Locate all lines in the data below that hold "This" and show them.
[[ Given data open ]]
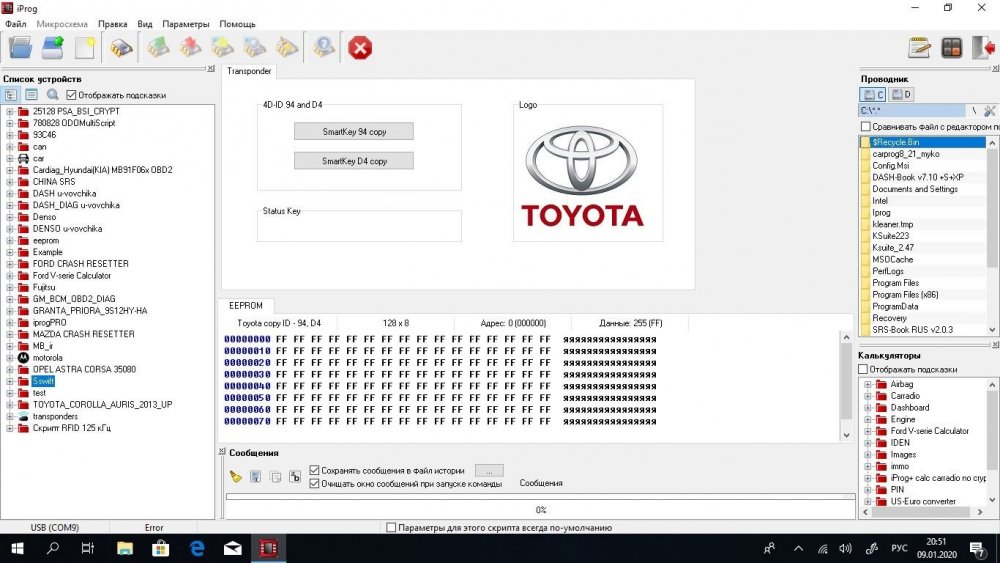Open the 'Параметры' menu

[x=186, y=24]
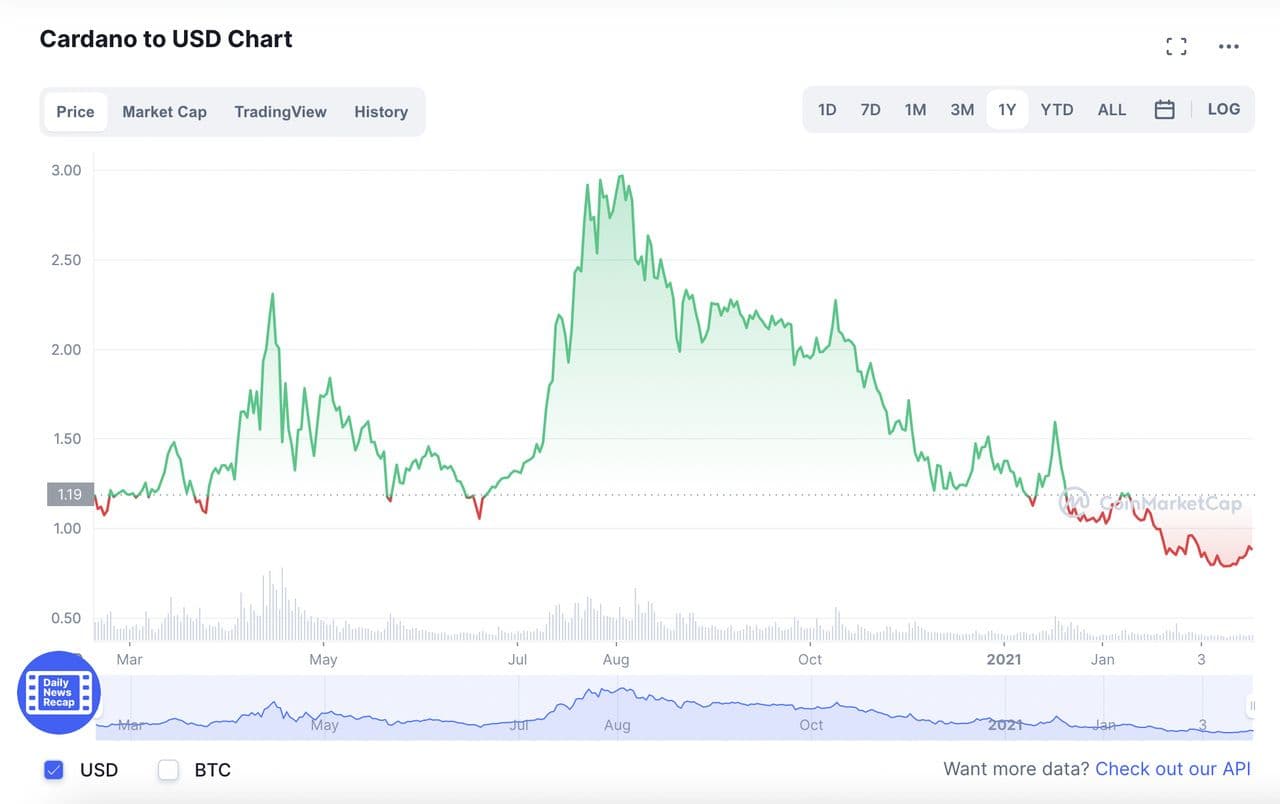Select the History tab
Viewport: 1280px width, 804px height.
pyautogui.click(x=381, y=112)
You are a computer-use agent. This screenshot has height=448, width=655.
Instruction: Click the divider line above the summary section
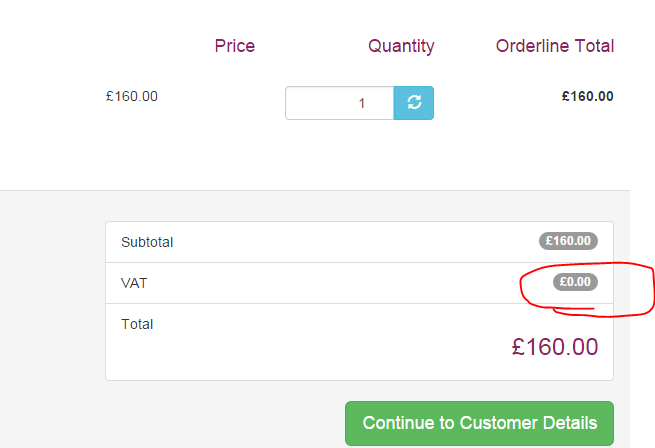tap(315, 191)
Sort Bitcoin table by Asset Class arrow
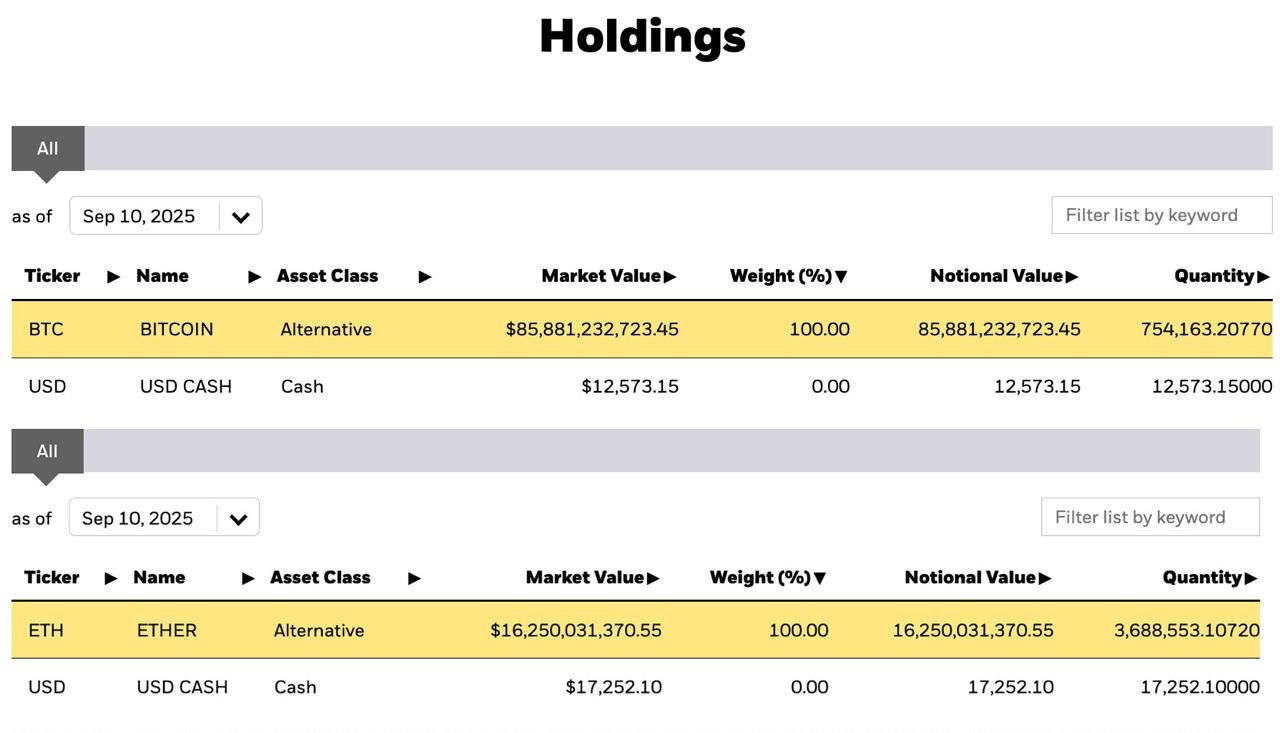Screen dimensions: 1280x733 (x=425, y=277)
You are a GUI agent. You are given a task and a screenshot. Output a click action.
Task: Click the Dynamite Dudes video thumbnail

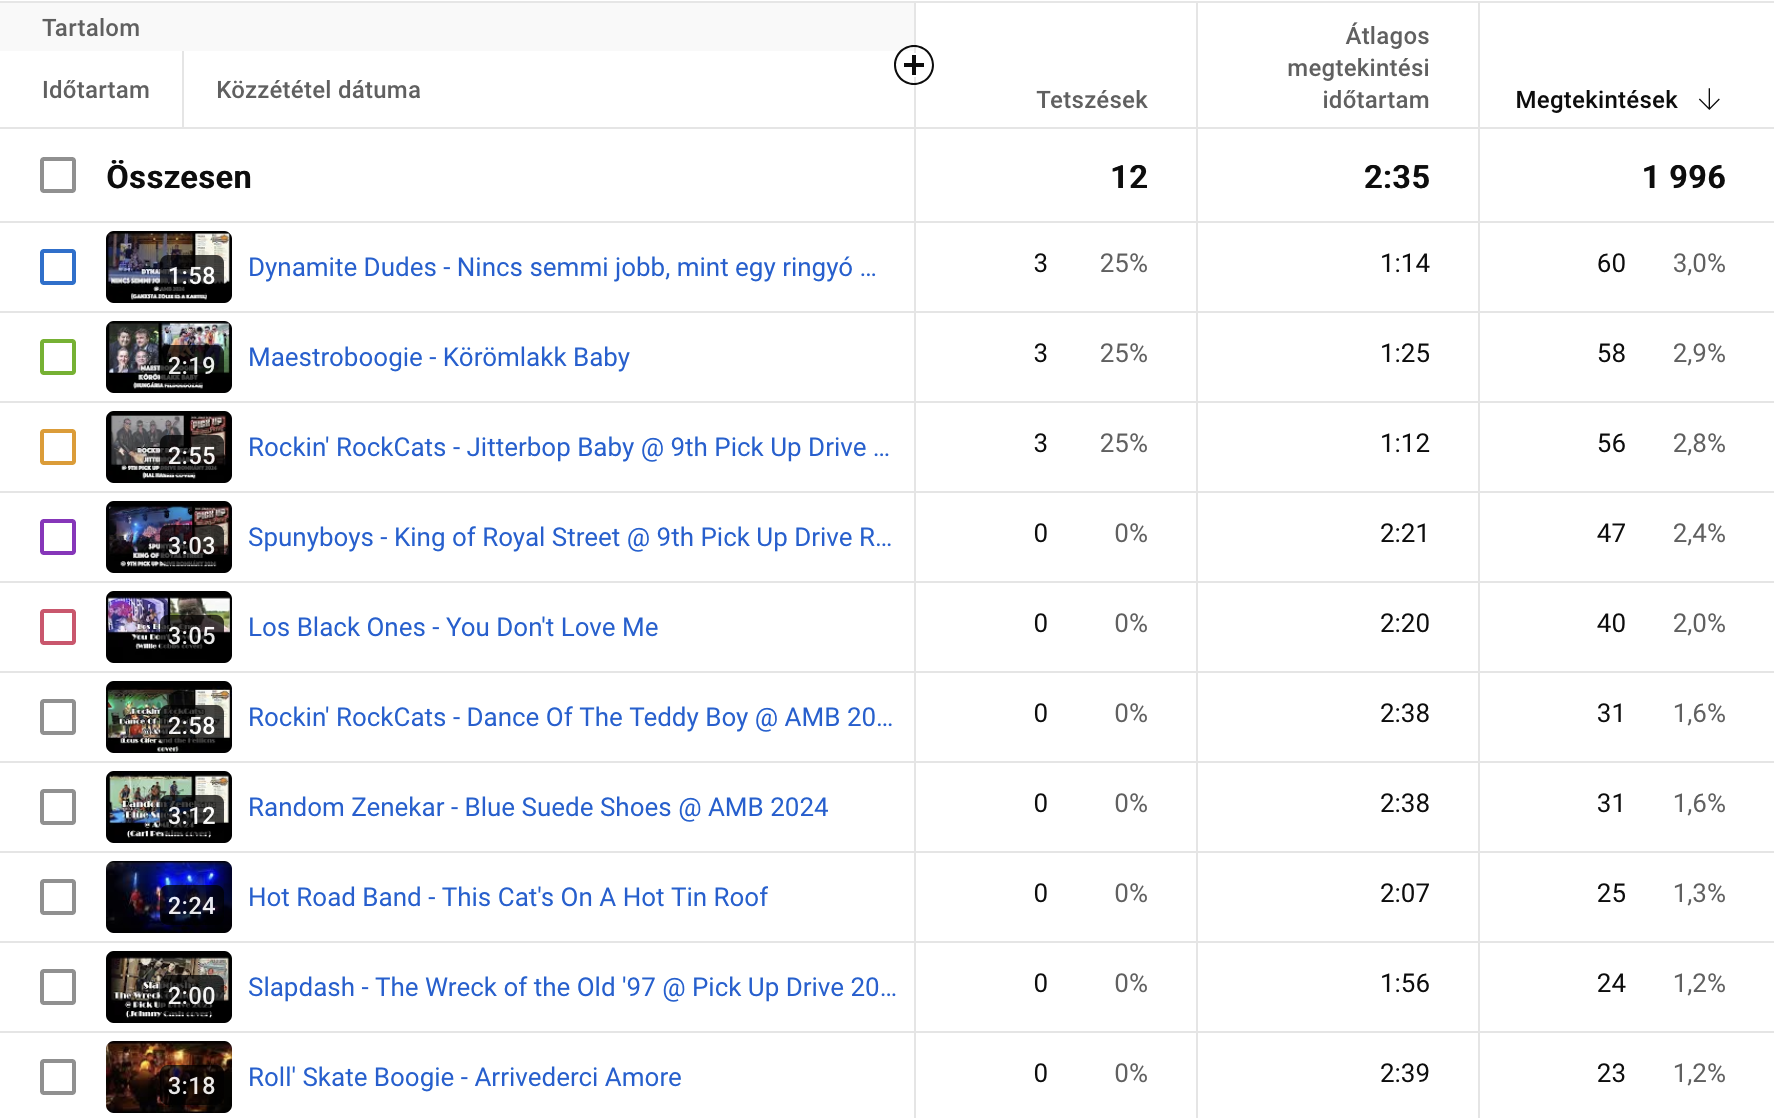coord(169,267)
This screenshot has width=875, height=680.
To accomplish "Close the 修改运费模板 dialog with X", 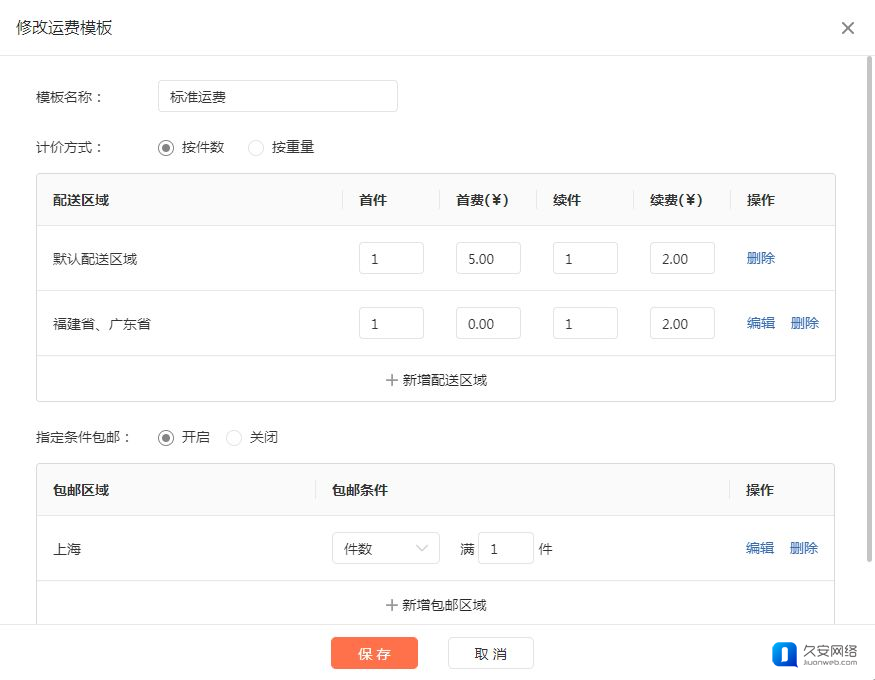I will (847, 28).
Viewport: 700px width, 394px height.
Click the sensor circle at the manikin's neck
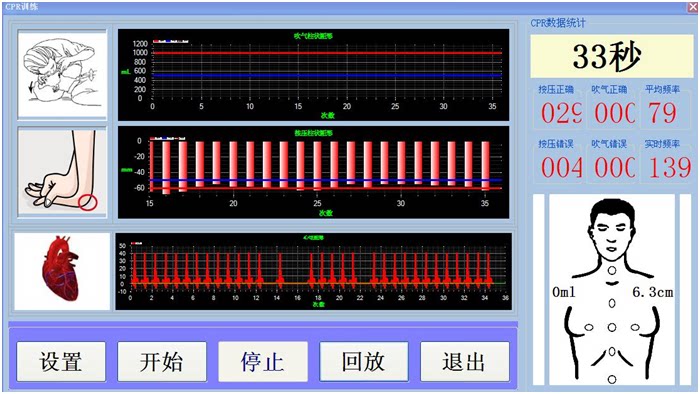(x=612, y=270)
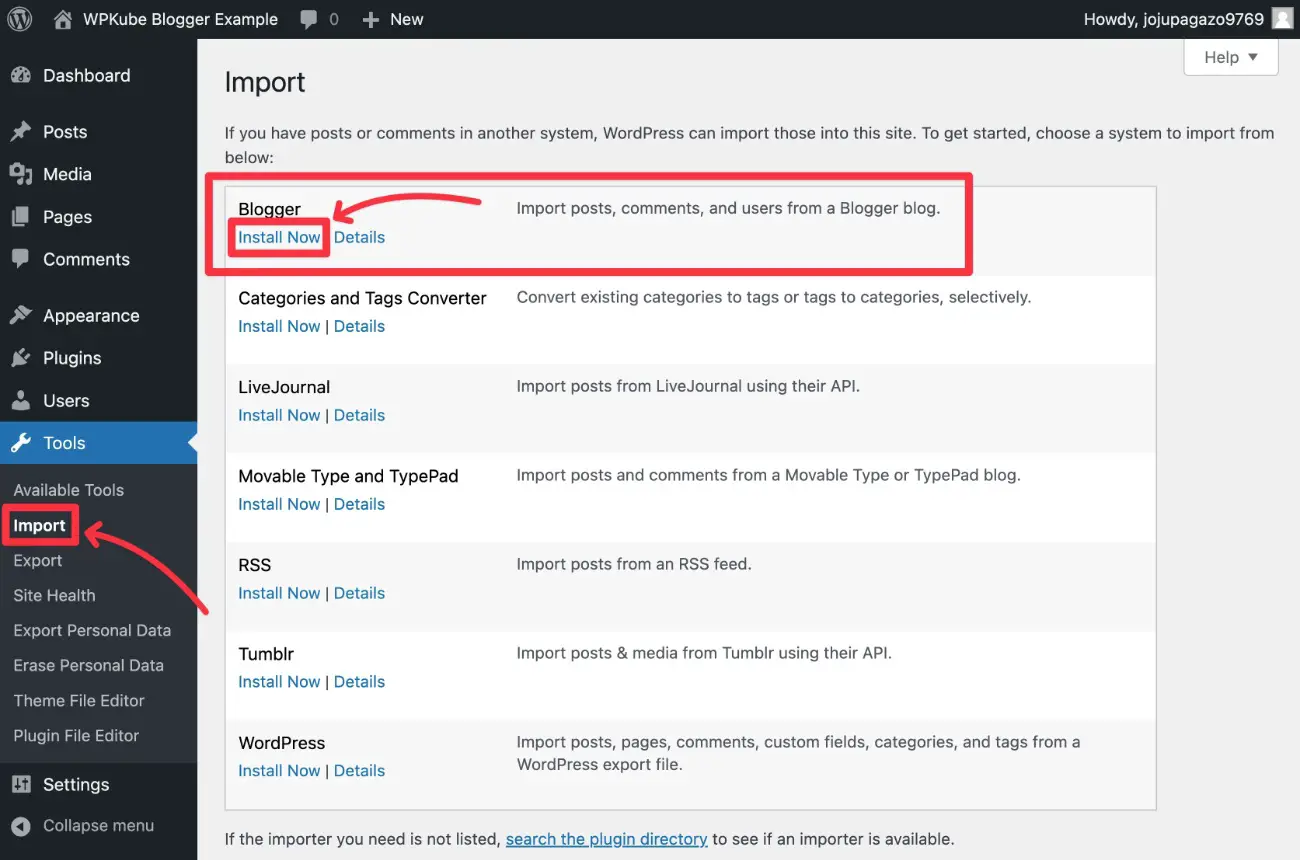Screen dimensions: 1300x860
Task: Click the plus icon for New content
Action: coord(371,19)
[[ Given data closed ]]
Task response:
You are a computer-use agent. This screenshot has height=448, width=655.
This screenshot has width=875, height=680.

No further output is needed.